Can regular expressions also cause a DoS? Yes, when the regular expressions are not well written, they may be used by malicious input and consume a lot of resources, resulting in a DoS. This attack is called the **ReDOS**.

Different from the resource exhaustion attack mentioned earlier, the ReDOS is a code of vulnerability. We know that regular expressions are based on the nondeterministic finite automaton (NFA), which is a state machine; each state and input symbol may have many different states. Regular parsing engines will traverse all possible paths until the end. Each state has a number of next statess, and therefore the decision algorithm will try each next state until it finds a match, for example, this regular expression:

^(a+)+$

When the input has only four “a’s,”

aaaaX

It has only 16 possible paths, so the engine will be able to finish traversing quickly. But when entering the following string:

aaaaaaaaaaaaaaaaX

it will become 65536 possible paths; each additional “a” will double the number of paths.

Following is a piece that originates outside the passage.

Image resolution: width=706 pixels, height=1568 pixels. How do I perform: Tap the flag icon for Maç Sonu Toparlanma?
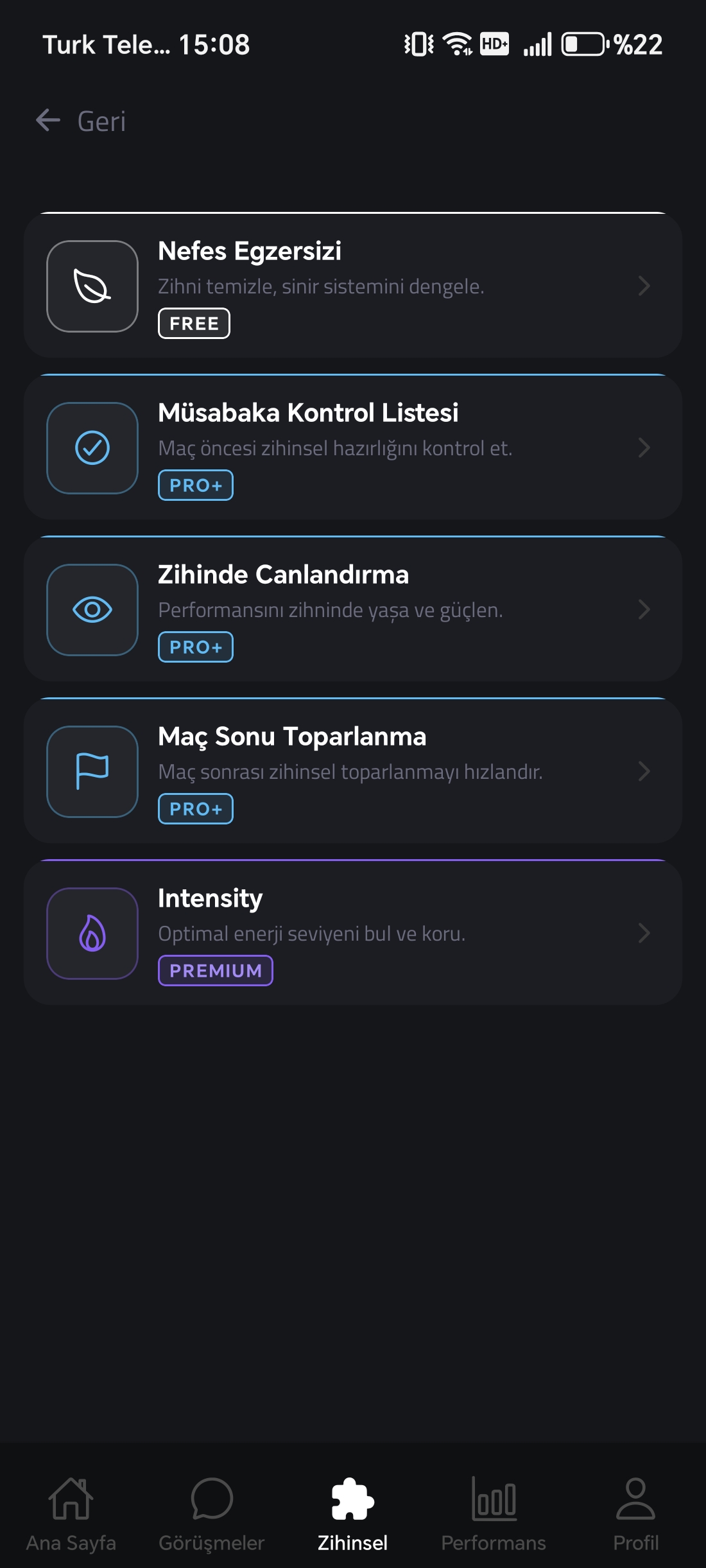(x=92, y=772)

This greatly increases the consumption of the regular engine to parse the data. When the user maliciously constructs the input, these defective regex will consume a lot of system resources (such as CPU and memory) and cause a decline in server performance; moreover, as the performance results of the system are very slow, some process or service will not respond. This is the same consequence as a DoS.

As for the regular expression, we can carry out a test. The test code* is as follows:

`#`

# retime.py - Python test program for regular expression DoS attacks

#

# This test program measures the execution time of the Python regular expression

# matcher to determine if it has problems with regular expression denial-of-service (ReDoS)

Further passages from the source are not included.